For the generation of the GQL reduced chemistry, the target quantity is selected as the ψ 2 value at t = 2 . Both GQL candidates are so selected that GQL-1 has a larger user-defined error (5%) and GQL-2 a smaller user-defined error (2%). Note that, here, this selection of target quantity is arbitrary, and other target quantities of interest can be chosen. Additionally, the user-defined errors here are also arbitrarily selected, and the main purpose is only to show how the quality of the GQL matrix is affected by the user-defined error. Figure 4 and Figure 5 show again the time evolution and phase plane for γ = 2.0 and γ = 5.0 , together with the above-mentioned two GQL candidates. We observe clearly that both GQL reduced chemistries are valid candidates, and for γ = 5.0 , both GQL candidates give good results. GQL-2 (with smaller user-defined error) is almost identical to the SIM and ILDM results. GQL-1 (with larger user-defined error) gives also an accurate result near the equilibrium point. For both GQL candidates, they are much accurate than the QSSA trajectory.

3.3. Some Conclusions and Comments

In this section, the simple Davis–Skodje model has been demonstrated to discuss different reduction methods, namely, SIM, QSSA, ILDM, and GQL. The variation effect of time scale separation, namely, the parameter γ , has been investigated. It was shown that the larger the time scale separation is, the better the performance of the reduction methods is. For a small time scale separation, where the QSSA fails to give an accurate slow manifold, the GQL can still give good prediction and has a similar accuracy as the ILDM method. Additionally, these conclusions are also valid for the more complicated system proposed in the following two sections.

4. Results and Discussion: Hydrogen–Air Homogeneous Reaction System

In this section, the hydrogen–oxygen isochoric homogeneous reacting system is considered a simple but representative example. This system has a total of 11 dimension, including 2 thermodynamic parameters and 9 reactive species. It has been intensively investigated in our previous works [12,16], showing the advantage of the GQL over the QSSA for leading order approximation. There, and also in other previous works, one looks for an optimal GQL reduced model. In this part, the GQL reduced chemistry used in [16] is applied to test a wider range of applications and different combustion system configurations. The target quantity to define the error of the GQL reduced model is based on the comparison of ignition delay time, an important quantity describing the reactivity of the combustion system.

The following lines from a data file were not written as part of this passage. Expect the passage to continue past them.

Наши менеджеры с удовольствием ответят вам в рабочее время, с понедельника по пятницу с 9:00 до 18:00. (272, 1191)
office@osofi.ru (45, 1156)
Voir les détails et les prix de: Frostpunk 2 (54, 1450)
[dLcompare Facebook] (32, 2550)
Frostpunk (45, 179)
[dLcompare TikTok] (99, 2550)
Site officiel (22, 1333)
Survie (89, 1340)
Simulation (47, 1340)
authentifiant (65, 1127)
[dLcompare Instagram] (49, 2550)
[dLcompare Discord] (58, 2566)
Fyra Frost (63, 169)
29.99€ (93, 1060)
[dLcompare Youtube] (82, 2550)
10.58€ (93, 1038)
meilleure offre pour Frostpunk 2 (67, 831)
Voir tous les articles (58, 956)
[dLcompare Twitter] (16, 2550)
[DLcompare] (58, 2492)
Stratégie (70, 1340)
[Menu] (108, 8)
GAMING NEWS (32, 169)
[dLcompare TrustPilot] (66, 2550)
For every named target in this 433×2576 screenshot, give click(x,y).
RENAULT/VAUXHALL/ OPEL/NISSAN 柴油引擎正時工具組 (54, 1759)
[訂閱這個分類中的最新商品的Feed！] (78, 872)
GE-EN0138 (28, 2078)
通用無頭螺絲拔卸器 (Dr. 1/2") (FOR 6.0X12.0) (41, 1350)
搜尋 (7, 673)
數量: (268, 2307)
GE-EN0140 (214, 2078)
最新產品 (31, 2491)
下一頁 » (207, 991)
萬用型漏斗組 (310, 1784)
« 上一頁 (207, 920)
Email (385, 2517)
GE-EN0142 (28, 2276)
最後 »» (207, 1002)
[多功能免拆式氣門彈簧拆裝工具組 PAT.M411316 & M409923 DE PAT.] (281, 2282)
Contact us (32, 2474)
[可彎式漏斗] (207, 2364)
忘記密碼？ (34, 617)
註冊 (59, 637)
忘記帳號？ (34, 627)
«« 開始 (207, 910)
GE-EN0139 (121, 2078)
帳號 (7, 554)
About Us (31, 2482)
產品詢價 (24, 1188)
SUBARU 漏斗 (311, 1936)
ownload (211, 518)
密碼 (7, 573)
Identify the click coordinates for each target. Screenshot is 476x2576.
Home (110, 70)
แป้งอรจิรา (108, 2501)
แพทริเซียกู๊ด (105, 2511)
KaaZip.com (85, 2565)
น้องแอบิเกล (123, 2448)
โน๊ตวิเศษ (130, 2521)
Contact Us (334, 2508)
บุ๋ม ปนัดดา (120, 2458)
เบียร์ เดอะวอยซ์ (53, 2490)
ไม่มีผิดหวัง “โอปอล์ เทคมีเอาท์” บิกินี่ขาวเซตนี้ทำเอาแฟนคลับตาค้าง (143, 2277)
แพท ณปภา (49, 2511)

4.1. Isobaric Homogeneous Reacting System

In this part, results are demonstrated by using an optimized 4D GQL reduced model. The 4D GQL reduced model is optimized such that the relative errors of the reduced solutions for the user-defined range of interest (initial temperature 800 K T 0 2000 K, pressure p 0 = 1 bar, fuel/air equivalent ratio Φ = 1.0 ) are below 2%. This 4D GQL reduced model has been validated in our previous work [16] for an isobaric homogeneous reacting system. Now, it is shown that it also works for a much wider range of system parameters.
In Figure 6, therefore, several representative predictions of ignition delay times (IDTs) are shown by using a detailed chemistry (symbols) and GQL reduced model (solid lines) and the corresponding relative errors of the reduced solutions as well. It is shown that even if the GQL reduced chemistry is optimized for a system with p 0 = 1 bar and a stoichiometric mixture only, it also works for higher pressures and other fuel/air equivalent ratios. However, the same isobaric homogeneous reacting system is considered. Remark that the relative errors grow, reaching a maximum of around 8% at high initial temperatures. However, it should be emphasized that such relative errors can be further reduced, if one considers these ranges in the optimization of GQL reduced chemistry.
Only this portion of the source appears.